また俺が無意識で何かやってしまったのかもしれないが・・・。


まあ、そんなことよりも、だ。


「ようこそお越しくださいました、マサツグ王よ。ご健勝のことと伺い、これ以上幸せはございませぬ!」


扉を開けて、いきなり平伏した様子で頭を下げて来たのは、ルッツベーリン公爵その人であった。

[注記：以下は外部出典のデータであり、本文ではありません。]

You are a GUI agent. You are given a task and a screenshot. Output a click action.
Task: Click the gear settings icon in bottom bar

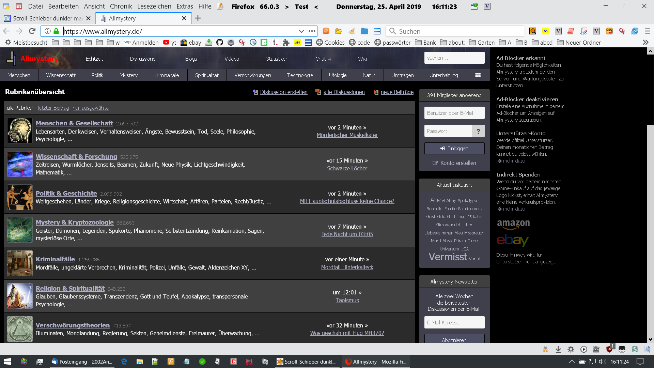(571, 349)
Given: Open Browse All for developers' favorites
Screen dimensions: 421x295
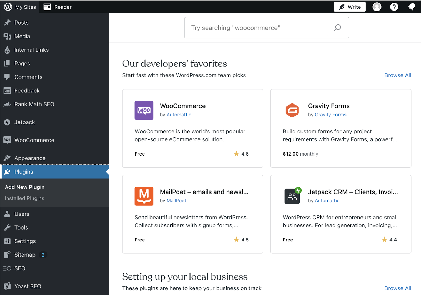Looking at the screenshot, I should pos(398,75).
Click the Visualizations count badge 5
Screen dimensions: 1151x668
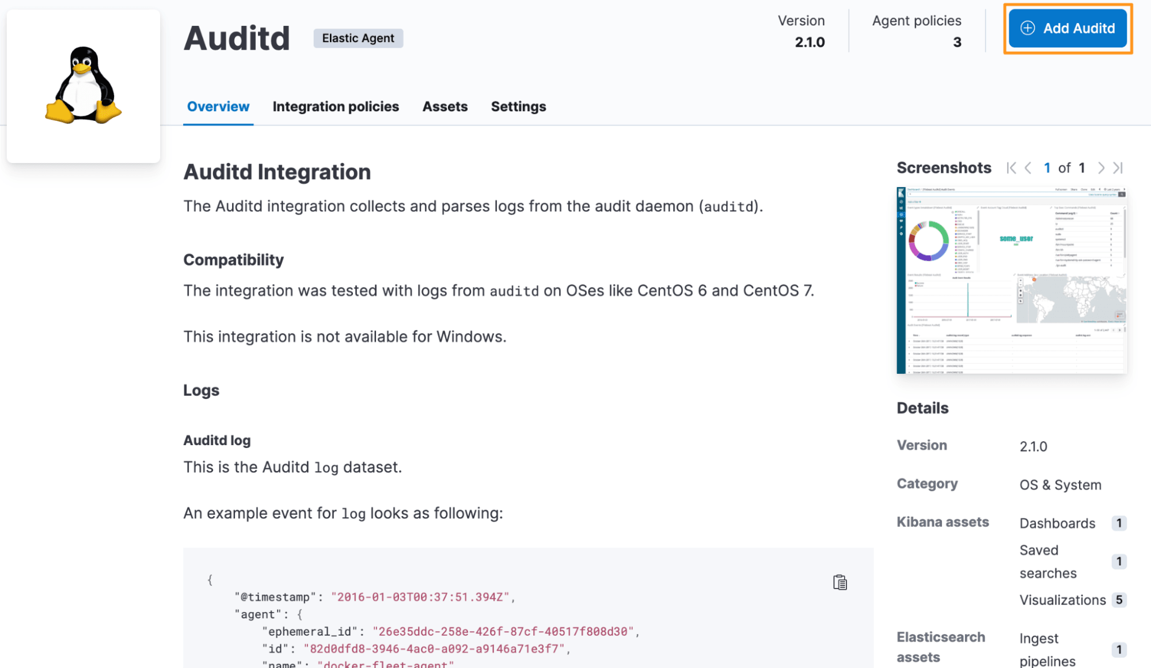[x=1119, y=600]
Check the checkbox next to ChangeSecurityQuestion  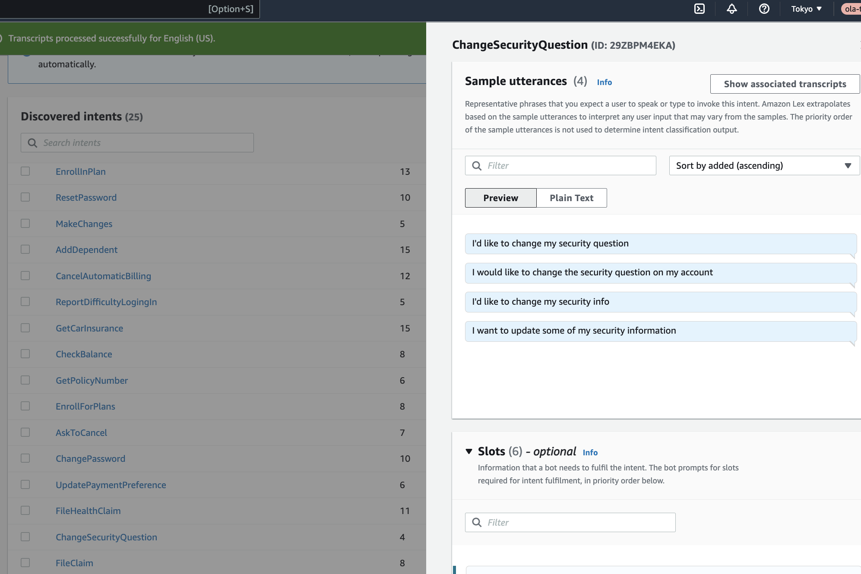click(x=25, y=536)
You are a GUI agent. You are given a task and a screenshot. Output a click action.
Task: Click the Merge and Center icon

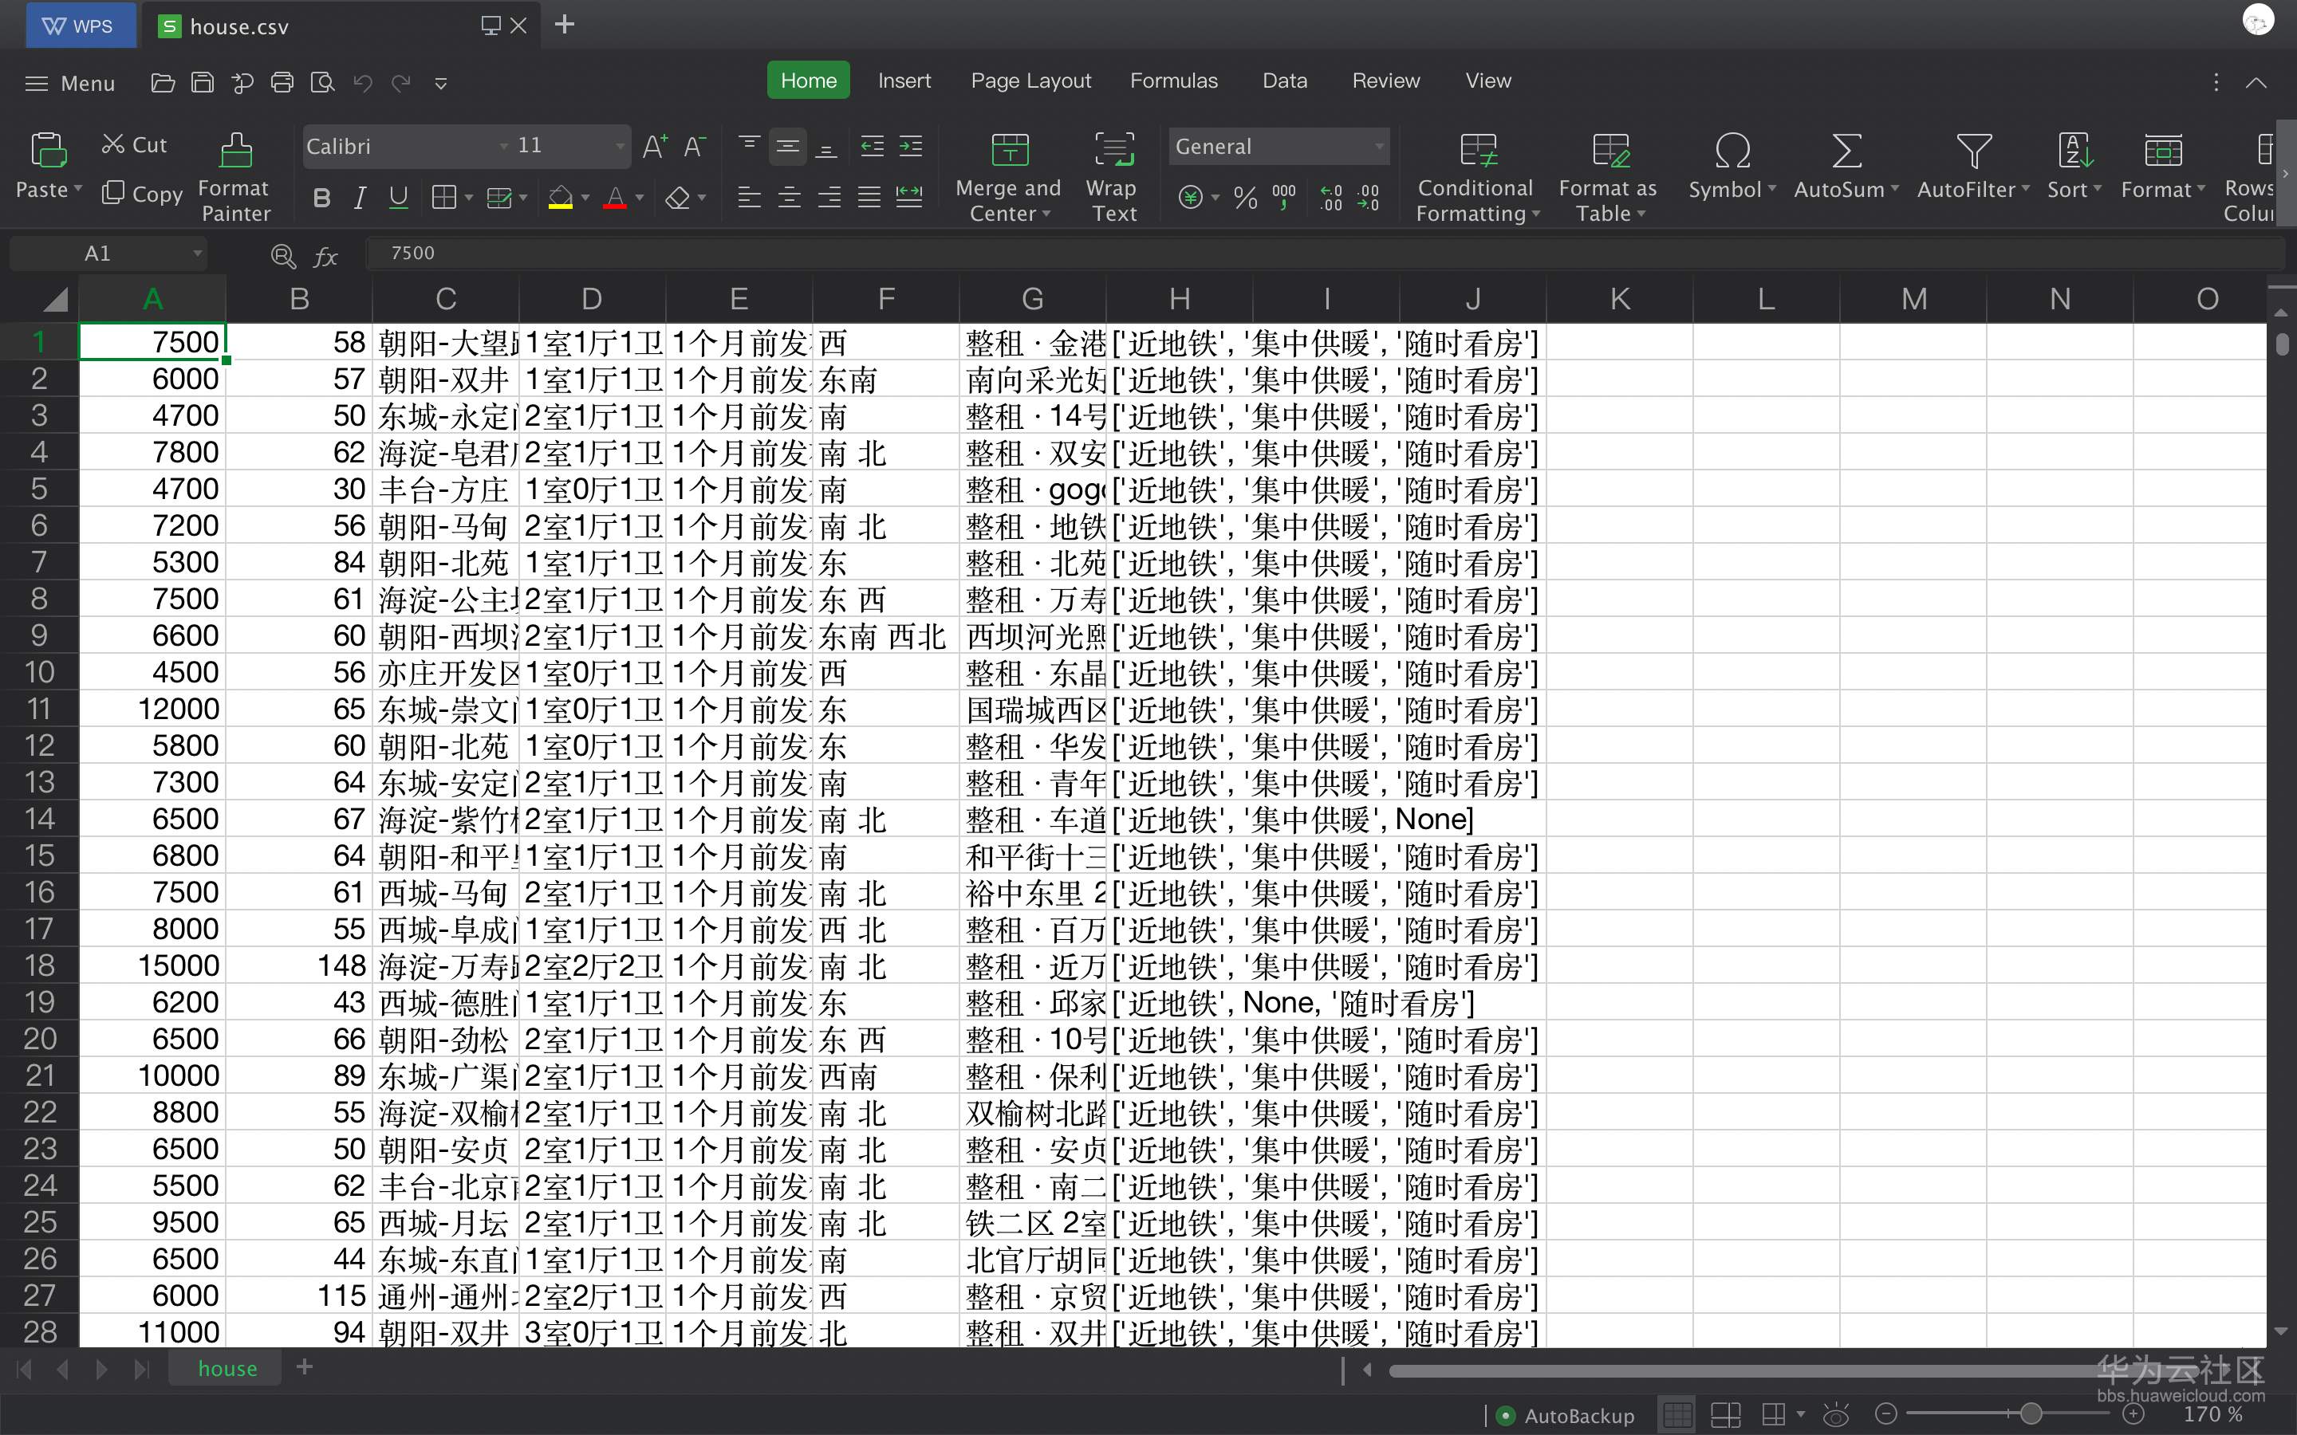click(x=1009, y=152)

「やはり公爵自らだったか。自分から、こんな場所までやって来るとは・・・しかもお供も一人切りで」


公爵の後ろには女の剣士が一人立っていた。どこか和風を思わせる服装だった。


「何をおっしゃいますか! まずはお礼を言わねば私の気がすみませんでしたからな!」


「お礼?」


俺は公爵の言葉の意味がよく分からず首を傾げる。


だが、公爵は改めて最敬礼といった様子で、俺に向かって何度も頭を深々と下げ、


「この国を、そしてこの公爵領を魔物どもの大軍より守ってくださり。ありがとうございました。公爵として民を代表し・・・、いいえ、この世界の人間を代表してお礼申し上げます。この世界が今もあるのは、神聖マサツグ王のおかげでございます!」


そう言って、俺の方に向けて暑苦しいほどの感謝と尊敬の念を向けてくるのだった。